Required action :: Work out how many lines of the listing hold the string "legend". Answer with that number alone.

--------------------------------------------------

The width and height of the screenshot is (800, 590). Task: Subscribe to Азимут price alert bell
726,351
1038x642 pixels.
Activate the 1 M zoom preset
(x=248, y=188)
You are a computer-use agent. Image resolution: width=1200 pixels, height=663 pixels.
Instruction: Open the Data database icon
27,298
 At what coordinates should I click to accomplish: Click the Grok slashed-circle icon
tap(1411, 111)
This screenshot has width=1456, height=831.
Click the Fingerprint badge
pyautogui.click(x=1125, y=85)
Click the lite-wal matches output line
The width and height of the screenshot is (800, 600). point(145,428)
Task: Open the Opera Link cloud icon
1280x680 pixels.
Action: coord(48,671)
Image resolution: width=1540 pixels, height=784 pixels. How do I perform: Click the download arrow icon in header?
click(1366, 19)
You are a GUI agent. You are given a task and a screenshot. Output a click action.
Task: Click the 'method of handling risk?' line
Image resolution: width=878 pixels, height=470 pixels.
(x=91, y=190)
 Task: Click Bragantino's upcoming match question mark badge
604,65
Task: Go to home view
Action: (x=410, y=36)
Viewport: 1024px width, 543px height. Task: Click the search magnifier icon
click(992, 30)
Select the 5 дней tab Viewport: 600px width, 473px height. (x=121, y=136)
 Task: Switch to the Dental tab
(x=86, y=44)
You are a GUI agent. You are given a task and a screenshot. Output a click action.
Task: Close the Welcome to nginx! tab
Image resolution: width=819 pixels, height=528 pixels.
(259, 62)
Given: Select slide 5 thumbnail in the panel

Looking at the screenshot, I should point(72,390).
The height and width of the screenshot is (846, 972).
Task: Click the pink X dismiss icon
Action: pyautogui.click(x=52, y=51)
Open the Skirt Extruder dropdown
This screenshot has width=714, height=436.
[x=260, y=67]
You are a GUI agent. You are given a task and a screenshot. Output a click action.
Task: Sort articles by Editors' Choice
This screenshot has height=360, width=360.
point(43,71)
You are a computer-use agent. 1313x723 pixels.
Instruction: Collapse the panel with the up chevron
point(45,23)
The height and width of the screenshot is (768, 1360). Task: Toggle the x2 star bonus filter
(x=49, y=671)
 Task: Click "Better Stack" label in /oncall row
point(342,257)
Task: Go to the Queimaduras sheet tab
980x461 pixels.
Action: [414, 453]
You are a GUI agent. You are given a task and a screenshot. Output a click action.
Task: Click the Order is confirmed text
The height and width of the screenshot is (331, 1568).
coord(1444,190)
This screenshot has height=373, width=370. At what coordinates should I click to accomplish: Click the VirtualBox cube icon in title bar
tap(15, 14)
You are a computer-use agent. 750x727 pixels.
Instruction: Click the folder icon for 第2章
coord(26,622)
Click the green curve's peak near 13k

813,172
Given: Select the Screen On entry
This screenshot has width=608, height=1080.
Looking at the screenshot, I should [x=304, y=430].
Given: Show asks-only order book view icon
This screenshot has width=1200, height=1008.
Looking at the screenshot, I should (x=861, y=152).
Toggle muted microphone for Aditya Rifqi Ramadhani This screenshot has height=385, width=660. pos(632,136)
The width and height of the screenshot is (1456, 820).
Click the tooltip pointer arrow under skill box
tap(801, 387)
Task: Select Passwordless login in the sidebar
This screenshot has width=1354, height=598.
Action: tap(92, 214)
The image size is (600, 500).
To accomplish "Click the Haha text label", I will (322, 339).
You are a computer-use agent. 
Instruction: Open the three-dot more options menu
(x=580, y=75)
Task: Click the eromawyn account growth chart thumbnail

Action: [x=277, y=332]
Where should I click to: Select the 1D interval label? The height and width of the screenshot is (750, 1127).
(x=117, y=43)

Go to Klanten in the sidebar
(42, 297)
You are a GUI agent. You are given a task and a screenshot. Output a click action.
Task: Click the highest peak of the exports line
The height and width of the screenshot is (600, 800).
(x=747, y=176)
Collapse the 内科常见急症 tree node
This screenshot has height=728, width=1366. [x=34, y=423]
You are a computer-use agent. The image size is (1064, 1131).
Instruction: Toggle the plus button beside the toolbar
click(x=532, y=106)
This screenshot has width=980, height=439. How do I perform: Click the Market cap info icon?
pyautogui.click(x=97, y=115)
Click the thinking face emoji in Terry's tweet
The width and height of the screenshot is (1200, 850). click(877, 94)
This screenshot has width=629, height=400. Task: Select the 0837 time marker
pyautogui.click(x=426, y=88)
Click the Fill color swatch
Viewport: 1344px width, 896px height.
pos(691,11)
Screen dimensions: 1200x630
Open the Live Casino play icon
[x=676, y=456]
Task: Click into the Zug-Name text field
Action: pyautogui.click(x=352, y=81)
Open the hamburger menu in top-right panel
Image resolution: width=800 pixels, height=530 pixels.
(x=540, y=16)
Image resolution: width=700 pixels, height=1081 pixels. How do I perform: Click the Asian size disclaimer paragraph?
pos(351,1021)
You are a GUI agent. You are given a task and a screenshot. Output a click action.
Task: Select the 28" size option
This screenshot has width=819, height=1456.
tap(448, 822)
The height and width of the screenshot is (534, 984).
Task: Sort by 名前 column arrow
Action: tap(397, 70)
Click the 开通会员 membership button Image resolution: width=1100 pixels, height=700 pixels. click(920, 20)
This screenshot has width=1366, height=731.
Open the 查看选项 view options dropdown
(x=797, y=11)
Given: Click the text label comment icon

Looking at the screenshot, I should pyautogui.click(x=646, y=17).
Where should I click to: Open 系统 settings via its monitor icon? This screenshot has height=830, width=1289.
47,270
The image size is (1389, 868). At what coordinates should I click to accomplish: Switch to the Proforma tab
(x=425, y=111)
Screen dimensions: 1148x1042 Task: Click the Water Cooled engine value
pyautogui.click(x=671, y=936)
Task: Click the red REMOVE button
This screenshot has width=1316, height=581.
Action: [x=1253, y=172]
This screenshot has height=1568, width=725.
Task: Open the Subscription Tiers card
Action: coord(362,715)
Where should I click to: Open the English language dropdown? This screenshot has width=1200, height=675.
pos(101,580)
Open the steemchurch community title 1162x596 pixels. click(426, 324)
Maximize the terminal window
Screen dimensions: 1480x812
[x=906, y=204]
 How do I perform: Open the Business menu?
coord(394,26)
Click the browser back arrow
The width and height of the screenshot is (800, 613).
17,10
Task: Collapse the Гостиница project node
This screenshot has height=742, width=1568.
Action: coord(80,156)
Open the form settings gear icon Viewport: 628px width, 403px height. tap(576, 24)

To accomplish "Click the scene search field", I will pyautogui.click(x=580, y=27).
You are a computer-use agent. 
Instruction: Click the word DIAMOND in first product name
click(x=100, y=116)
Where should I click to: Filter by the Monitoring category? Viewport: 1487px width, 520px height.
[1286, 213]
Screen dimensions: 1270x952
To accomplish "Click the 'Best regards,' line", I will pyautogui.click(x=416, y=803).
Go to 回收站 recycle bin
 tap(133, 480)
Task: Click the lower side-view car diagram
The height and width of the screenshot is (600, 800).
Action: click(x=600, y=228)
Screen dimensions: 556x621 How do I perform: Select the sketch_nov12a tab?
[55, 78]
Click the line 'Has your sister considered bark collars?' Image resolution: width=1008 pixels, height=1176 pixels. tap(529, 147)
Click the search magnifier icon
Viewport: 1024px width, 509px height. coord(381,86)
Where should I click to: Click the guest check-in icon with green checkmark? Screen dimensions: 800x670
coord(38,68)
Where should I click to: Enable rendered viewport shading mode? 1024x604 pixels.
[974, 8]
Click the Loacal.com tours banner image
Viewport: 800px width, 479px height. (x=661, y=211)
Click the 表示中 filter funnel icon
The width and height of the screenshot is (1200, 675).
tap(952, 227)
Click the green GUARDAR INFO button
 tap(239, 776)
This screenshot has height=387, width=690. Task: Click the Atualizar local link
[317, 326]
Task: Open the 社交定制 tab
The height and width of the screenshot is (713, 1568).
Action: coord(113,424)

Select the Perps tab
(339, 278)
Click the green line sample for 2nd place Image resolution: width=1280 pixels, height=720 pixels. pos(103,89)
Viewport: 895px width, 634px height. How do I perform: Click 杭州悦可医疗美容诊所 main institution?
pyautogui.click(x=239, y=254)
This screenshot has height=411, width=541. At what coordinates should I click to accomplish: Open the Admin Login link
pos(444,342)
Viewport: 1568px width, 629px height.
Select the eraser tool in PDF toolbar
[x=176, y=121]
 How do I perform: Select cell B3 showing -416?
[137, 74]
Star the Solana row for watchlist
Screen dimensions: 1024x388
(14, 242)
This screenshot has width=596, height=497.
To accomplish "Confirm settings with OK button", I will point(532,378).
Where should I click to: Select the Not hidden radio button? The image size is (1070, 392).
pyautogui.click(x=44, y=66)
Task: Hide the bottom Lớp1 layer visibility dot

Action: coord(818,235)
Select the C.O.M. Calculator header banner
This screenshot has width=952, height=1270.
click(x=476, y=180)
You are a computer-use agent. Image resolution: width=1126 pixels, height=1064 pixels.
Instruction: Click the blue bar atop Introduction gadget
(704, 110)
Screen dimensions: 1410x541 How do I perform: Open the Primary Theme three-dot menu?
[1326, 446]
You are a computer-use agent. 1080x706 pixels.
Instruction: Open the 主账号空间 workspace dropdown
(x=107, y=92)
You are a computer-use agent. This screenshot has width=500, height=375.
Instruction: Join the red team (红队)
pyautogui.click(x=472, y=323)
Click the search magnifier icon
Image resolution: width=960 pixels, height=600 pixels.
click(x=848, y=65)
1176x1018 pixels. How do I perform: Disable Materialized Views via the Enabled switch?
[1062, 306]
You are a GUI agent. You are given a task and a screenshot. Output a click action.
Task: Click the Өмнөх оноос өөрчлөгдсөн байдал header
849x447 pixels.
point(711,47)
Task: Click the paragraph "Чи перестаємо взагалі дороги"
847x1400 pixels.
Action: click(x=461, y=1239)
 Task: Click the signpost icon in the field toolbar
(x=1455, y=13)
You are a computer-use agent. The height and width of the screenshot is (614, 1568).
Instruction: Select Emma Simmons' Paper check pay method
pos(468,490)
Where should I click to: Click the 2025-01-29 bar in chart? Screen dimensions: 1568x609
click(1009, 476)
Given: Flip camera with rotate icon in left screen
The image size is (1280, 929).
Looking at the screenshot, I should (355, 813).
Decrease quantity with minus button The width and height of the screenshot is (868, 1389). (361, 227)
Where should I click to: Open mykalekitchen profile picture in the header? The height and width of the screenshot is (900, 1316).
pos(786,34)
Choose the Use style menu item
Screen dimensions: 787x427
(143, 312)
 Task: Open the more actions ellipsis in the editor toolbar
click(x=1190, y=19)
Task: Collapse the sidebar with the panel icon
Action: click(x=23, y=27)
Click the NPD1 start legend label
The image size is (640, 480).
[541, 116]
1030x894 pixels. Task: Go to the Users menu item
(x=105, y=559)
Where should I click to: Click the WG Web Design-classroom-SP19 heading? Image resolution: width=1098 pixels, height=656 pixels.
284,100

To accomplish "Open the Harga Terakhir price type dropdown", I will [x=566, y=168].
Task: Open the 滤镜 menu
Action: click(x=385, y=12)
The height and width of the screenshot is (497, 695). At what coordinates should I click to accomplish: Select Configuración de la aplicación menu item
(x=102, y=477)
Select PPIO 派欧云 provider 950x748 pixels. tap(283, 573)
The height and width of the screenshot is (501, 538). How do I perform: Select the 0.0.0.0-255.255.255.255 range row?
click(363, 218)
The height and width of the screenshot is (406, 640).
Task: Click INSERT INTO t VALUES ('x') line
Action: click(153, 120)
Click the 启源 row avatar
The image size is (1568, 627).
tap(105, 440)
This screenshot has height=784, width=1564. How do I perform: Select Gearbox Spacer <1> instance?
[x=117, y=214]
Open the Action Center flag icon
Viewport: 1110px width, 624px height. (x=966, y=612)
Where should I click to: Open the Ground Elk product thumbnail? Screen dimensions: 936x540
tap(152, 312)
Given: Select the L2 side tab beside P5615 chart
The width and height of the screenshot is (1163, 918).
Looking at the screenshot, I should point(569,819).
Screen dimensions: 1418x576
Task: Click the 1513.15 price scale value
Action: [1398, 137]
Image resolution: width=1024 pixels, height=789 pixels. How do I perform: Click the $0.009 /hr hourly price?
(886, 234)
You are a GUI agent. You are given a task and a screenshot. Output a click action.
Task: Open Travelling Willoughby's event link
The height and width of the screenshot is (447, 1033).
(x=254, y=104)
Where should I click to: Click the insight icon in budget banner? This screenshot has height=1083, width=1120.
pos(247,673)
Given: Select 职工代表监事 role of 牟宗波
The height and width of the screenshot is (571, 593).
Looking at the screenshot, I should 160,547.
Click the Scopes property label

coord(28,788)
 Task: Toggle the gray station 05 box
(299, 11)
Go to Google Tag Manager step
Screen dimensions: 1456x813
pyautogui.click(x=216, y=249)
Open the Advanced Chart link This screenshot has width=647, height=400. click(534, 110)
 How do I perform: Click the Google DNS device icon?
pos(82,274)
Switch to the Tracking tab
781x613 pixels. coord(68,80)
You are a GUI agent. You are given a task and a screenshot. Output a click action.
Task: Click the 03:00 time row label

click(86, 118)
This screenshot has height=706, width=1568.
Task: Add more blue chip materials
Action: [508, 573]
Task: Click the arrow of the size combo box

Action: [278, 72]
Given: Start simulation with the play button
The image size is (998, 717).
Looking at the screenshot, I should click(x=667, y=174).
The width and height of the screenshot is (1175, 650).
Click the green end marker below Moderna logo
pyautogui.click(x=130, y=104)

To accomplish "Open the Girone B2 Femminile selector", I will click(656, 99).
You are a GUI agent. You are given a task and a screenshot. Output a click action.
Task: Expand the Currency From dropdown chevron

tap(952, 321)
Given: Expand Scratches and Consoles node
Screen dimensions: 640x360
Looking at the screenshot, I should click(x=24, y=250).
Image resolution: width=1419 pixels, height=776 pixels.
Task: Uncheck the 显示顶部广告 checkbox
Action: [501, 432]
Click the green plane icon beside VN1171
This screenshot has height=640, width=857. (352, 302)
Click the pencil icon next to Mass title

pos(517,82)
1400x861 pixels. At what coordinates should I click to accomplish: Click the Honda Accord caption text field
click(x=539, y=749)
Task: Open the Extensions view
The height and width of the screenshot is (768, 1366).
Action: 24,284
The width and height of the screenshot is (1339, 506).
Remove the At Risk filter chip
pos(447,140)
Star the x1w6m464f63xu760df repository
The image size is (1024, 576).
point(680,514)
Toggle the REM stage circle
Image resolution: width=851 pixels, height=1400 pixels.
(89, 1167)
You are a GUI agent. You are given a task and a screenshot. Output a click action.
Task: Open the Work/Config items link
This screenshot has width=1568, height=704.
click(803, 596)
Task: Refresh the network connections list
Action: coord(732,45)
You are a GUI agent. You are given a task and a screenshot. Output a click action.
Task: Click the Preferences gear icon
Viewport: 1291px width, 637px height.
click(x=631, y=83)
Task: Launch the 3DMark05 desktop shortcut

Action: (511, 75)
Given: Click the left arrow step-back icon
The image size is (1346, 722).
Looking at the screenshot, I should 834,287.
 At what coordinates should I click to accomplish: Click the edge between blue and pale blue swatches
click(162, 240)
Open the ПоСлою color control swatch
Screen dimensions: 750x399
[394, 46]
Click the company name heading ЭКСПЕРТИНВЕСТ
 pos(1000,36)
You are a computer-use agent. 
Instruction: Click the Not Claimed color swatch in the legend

--------------------------------------------------

Output of the task :: 2